I gave her little ankle a gander about an hour later.
"Oh crap," saith I. A swollen, tender, red ankle. V screamed her protest at the exam, then doubled her volume during the torturous ten minute ice application. I looked everywhere for the rolls of ace bandaging. No dice. Looked everywhere for the ibuprofen. Nada. I did find some low-dose aspirin. I checked for flu symptoms. As I calculated the odds of V succumbing to Reye's Syndrome, I tried to remember that I received baby aspirin a bizillion times prior to my twentieth birthday with no ill effects.
[In fact, I had this little nap-time ritual in Kindergarten. As I lay there in the dark, pondering the injustice of the grownup-controlled world, I'd get a hankering for the chalky, vaguely orangish taste of a St. Joseph's children's aspirin, and I'd take action. I would rub my face until it was warm and red. Then I'd squint up my eyes, walk out to the teacher, and pitifully whimper, "I don't feel so good."
"Hm, you look a little flushed." (Oh yeah!) She'd touch my forehead with the back of her wrist. "You feel a little warm." (That's right!) "Maybe I should give you an aspirin." (SCORE!)
"My mom gives me two," I'd whisper. Two it was. I'd munch them happily as I slowly limped my way back into the classroom.]
Anyway, I decided the odds of aspirin-related death were low and the lucky child got to swallow her first pill. Since the ace bandages had disappeared, a couple strips of cloth became an improvised splint. (Of course every pair of scissors we own had mysteriously disappeared and I had to use a paring knife to cut the cloth, but hey, par for the course around here.)

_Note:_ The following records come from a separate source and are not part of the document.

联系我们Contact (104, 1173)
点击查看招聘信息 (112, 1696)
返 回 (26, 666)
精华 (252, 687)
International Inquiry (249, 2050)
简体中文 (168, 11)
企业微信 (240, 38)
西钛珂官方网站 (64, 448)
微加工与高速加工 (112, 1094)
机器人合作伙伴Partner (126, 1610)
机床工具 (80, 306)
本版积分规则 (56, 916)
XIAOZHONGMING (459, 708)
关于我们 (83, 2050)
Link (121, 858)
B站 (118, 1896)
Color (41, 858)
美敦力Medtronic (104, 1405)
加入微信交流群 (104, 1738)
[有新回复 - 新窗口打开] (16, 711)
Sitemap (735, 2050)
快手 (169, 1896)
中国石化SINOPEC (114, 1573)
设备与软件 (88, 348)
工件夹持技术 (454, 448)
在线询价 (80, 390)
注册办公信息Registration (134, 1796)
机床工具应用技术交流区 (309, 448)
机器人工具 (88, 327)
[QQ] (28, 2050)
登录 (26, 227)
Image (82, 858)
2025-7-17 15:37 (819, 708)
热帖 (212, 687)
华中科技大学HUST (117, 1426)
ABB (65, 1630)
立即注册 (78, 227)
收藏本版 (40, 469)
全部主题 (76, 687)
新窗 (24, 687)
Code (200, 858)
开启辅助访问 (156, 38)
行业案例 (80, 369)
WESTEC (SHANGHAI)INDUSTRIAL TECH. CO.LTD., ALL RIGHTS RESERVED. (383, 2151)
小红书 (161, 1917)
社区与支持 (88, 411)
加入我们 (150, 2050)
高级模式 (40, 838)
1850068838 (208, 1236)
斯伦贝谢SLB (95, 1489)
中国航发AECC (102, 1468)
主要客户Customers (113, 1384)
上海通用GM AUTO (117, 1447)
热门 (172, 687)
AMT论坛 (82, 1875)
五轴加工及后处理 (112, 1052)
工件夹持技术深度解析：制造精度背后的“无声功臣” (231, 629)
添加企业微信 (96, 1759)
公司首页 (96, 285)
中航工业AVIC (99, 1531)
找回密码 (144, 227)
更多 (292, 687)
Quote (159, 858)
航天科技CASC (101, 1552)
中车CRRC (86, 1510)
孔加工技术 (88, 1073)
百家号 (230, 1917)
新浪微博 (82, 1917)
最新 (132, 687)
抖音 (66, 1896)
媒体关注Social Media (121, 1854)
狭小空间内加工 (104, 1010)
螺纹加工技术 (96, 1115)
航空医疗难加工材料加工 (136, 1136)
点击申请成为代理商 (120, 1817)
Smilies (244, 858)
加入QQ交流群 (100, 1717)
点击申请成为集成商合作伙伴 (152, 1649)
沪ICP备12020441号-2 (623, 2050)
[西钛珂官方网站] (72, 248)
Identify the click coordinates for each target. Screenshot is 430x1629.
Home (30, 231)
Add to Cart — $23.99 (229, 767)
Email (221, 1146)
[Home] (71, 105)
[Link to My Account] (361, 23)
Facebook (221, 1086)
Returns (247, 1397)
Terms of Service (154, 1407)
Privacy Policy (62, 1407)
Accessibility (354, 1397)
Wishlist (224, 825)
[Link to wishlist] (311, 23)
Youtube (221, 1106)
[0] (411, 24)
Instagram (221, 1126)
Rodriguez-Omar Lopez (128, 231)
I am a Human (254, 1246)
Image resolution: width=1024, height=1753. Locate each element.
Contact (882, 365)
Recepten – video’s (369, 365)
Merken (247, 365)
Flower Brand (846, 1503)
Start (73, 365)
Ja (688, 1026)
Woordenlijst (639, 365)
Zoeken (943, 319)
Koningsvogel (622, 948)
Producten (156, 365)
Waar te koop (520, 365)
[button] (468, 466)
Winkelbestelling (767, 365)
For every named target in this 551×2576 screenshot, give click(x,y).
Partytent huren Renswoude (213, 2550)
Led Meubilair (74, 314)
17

Yesterday morning we took a little trip to the ER for X-rays. We had the pleasure of meeting P.A. Chin again. She's doing well. (Oh, did I forget to mention V's stitches a couple weeks back? That was fun too.) We're pretty sure that Mr. Ankle is not broken, but there could be a hairline fracture in the growth plate. Those growth plates can mask the little breaks. They're tricky that way.
Broken or sprained, that ankle needs to be pampered—no weight at all for a week or two, the longer, the better. Since she monumentally failed the are-you-coordinated-enough-to-use-crutches test, Vi got a cute little walker. Which she loves.
Not that she's using it, mind you. Crawling like a baby and begging mommy and daddy to carry her around is much more fun—for her.
So my dear friends, learn from my experience. Be sure to throw a pair of scissors into your emergency supplies, don't forget the earplugs, and be sure to hide the whole kit and caboodle from the pre-pre-med little folk in your household.